Racial-ethnic minorities (NHAA and Hispanics) had a younger median age than NHW in our analysis, which has significant implications on outcomes, as age has been noted as an independent prognostic factor in MM3. The gender distribution differences are not necessarily representative of disease incidence by age but may suggest access to and enrollment into clinical trials. Among Hispanics, males were more commonly enrolled as compared to NHAA and NHW. These trends may be helpful in addressing clinical trial enrollment in the future and making sure that access is uniform among demographic subgroups including gender among race-ethnicities. Obesity has been noted as an independent risk factor for MM in several large analyses21. It has been reported that obesity is a more prevalent problem in racial-ethnic minorities in the U.S., thus possibly putting them at a higher risk of developing MM22,23. While we noted a higher incidence of obesity among the NHAA in our cohort, patient BMI controlling for race-ethnic categories was not associated with differences in PFS or OS. It seems access to effective therapy with clinical trial participation overcame any potential effects of obesity on outcomes.

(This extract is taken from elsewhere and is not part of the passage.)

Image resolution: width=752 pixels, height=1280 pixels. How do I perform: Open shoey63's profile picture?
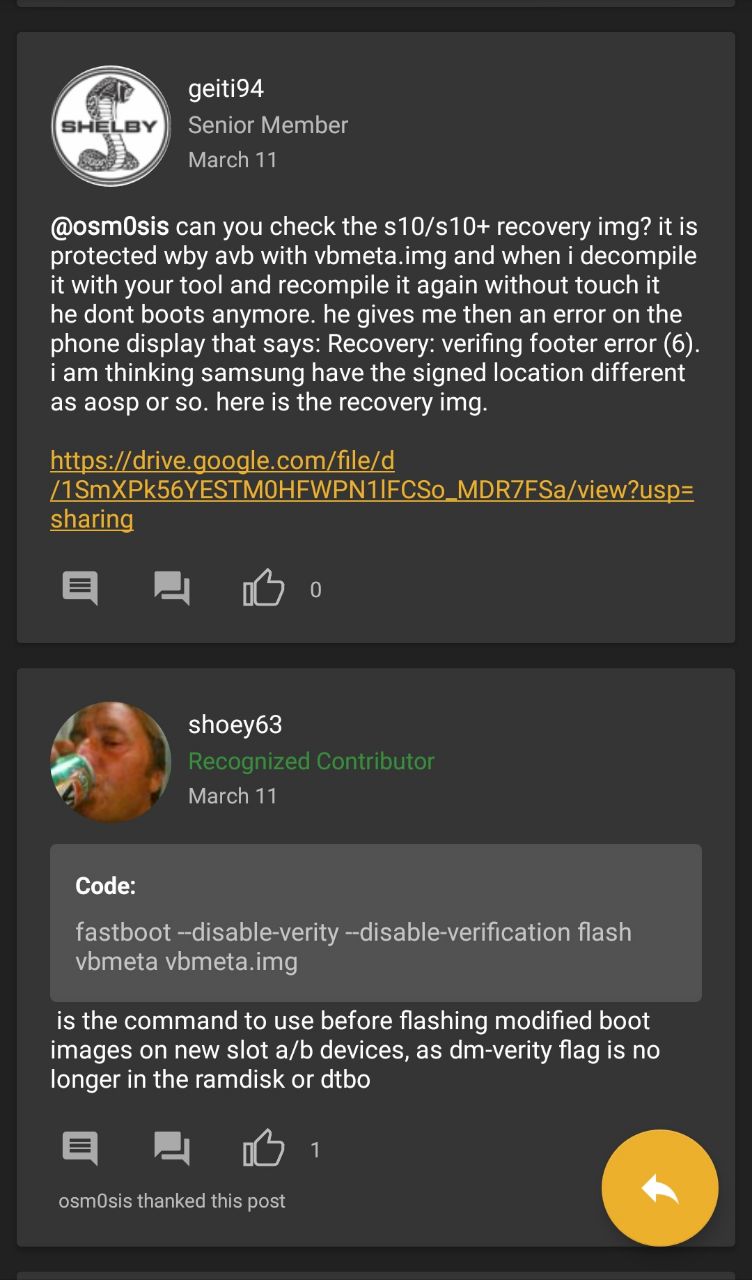pos(111,762)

To our knowledge, no prior analysis has looked at patient outcomes in MM by obesity rates and race.

We report significant differences in certain laboratory parameters associated with more aggressive disease, including higher incidence of significant anemia and LDH in NHAA. Other reports have also shown a higher incidence of certain myeloma-defining events, including anemia, in NHAA10. Furthermore, in our analysis clinical and demographic parameters, including advanced age, higher disease stage, poor performance status, presence of lytic bony lesions, significant anemia, hypercalcemia and renal dysfunction, were associated with worse outcomes, similar to prior reports24. Our observation is important, as, despite adverse prognostic markers in certain racial-ethnic groups, patients had similar response rates and survival, underscoring the importance of access to appropriate therapeutic options, e.g., participation in clinical trials. To this end, we report that there were no differences in objective response rates, PFS, or OS by race-ethnicity across the nine included national clinical trials. While there was heterogeneity in the clinical trials included, the proportion of minority enrollment was similar across various trials, rendering validity to this unique observation. This is in accordance with smaller previous reports that have evaluated single-institution or single-trial data13,14. We confirm these findings on a larger scale spanning many more years of patient care.

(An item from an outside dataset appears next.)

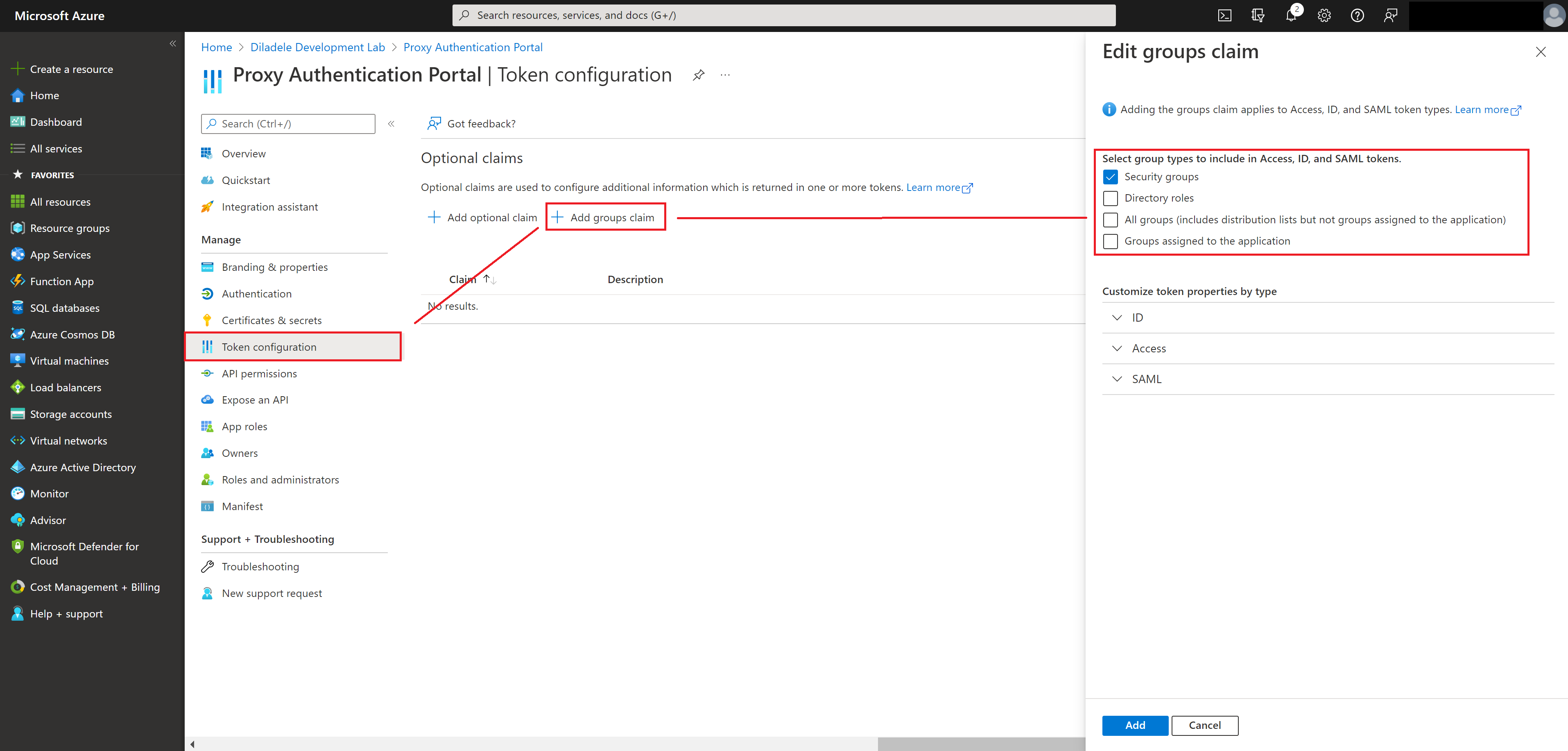Expand the SAML token section
The width and height of the screenshot is (1568, 751).
coord(1116,378)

We report the analysis from a large, prospectively collected national data, which shows low clinical trial accruals for racial-ethnic minorities. Nevertheless, despite heterogeneity in patient characteristics including some poor-risk features, patients from racial-ethnic minorities had similar outcomes to NHW, the most numerous group. This underscores the therapeutic benefit that evidence-based and novel treatment options, typically offered in prevalent clinical trials, bring to patients. Ongoing efforts regarding improving clinical trial accrual in the U.S., especially among racial-ethnic minorities, need to be strengthened further, which may require a concerted focus from patients, health-care and advocacy groups as well as political will.